今どっちが良く見えているのかよくわからない
どこに注目して判断すればいいかがわからない

といったことがあるかもしれません。

まあ正直これは仕方ないと思います。
多少の緊張の中で慌ただしく始まる検査、次々と色んな質問をされてどうやって見ればいいのかなんて疑問をゆっくり解決する時間もないでしょうから。

 

ではどうすればよいかというと、まず検査員からは『左右で赤と緑の画面に分かれていますね。ではそれぞれにある大きな黒い二重丸(もしくは数字)に注目してください。どちらのほうがはっきり見えますか?』といった感じのことを聞かれますよね。

この時、見るべきは黒で書かれた二重丸の輪郭です。明るさとか濃い薄いではなく輪郭の鮮明さが重要です。

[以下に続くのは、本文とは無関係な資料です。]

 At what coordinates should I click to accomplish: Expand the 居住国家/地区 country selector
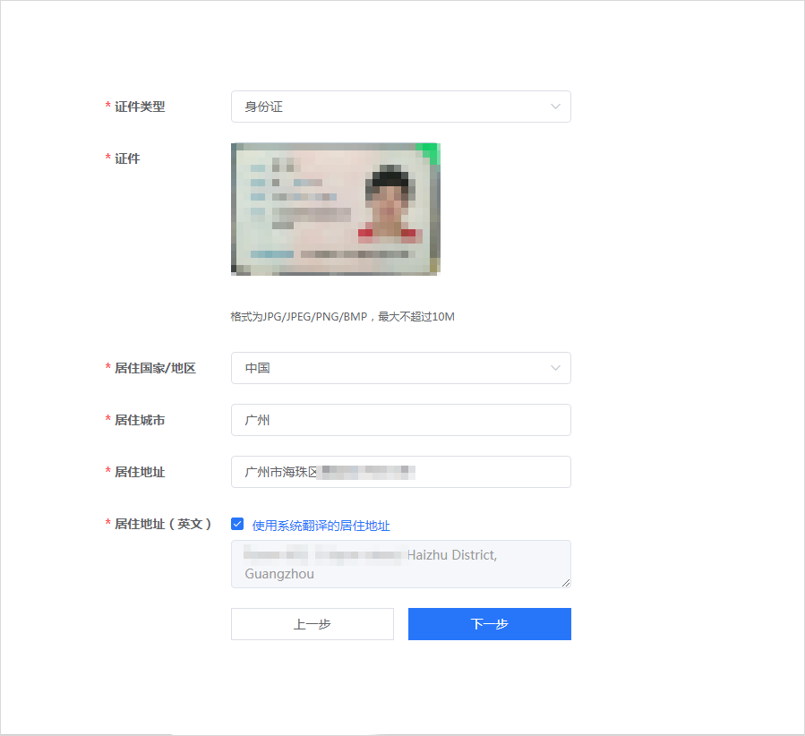click(x=400, y=368)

円の輪郭がにじんだりブレたりせずにくっきりと見えるほうの色を答えてください。
赤側の方が色が明るいので何となく見やすい感じを受けるかと思いますが、あまりそこには惑わされずに輪郭に注目するのが良いです。網膜から外れている方の色は、黒のインクを軽く擦ったような滲み方をしているはずですから。

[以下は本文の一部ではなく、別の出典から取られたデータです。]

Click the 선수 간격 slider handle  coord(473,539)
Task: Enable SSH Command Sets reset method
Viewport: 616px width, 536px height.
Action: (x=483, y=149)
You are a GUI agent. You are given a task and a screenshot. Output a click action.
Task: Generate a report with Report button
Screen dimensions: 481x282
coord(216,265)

もしそれでもどっちがよく見えるか判別がつかなかったり、全体を同時に眺めて比較するのが苦手な人は、いっそ緑側は無視して赤側だけに注目しましょう。さらに赤側の二重丸の内側の円だけ見るとわかりやすいかもしれません。
度数が上ったときに、その円が直前と比べて見やすくなったならまだ『赤がよく見える状態』と言えます。検査員の人に「赤と緑のどちらがよく見えているかはわからないけれど、赤側の二重丸はさっきより見やすくなった」と教えてもらえれば伝わります。度数を上げても円の見え方が特に変わった感じがしなければ、混合乱視もしくは過矯正になっている可能性が高いですね。

適当に答えると過矯正になるかも?

ネットの書き込みを見ていると、赤緑検査に対してこんな感想が書かれていることがあります。

『よくわからんので勘で言ってる』
『メンドくさいから全部赤って答える』

はいストップ!

な、なんという驚愕の書き込み。
全検査員の顎が外れるレベルです。私も最初に見つけた時はマジか…となりました。

基本的には赤と答えが返ってきたら、まだ矯正不足と判断してどんどん度数を足していきます。最初の目安にするのは患者さんの見え方なので、もうとっくに過矯正になっていたとしてもさらに度数を強くしてしまうケースがあるんですね。
もちろんある程度赤が続けばこれはおかしいなと考えますし、オートレフの数値や今まで使っていた眼鏡の度数を参考にできれば異常な数値になることは防げます。

視力検査は総合的に判断するものですからそこまで心配は要りませんが、仮に不慣れな検査員に当たってしまった場合、あまり適当な答えを返してしまうと検査員がレッドグリーン迷子になって目安を見失ってしまうかもしれません。結果として、どこか歪な度数設定にされてしまう可能性が…。

このように正確に度数が導き出せない確率が上がるので、適当に答えちゃうのはオススメできません。
わからなかったらわからない、と言ってもらう方がまだマシです。

 

まとめ

なんとなく赤緑検査(レッドグリーンテスト)の内容が見えてきたんじゃないでしょうか。
検査する人はこんなことを考えながら色々質問をしてきてたんですねー。

繰り返しますが、赤か緑かというのはあくまで度数決定における基準にされているだけです。
赤がよく見えるほうが健康な目だとか緑を選ぶと間違いだとかそんなことは全くありませんので、ぜひ見たまま感じたままをお答えくださいな。

仮に赤と緑がうまく判別できなくともいくらでも検査のやりようはあるので、あまり心配せず気楽に検査を受けてください。変に緊張したり不安に思ったりするほうが、眼の状態が変化して検査に悪影響を及ぼす可能性があるくらいですから。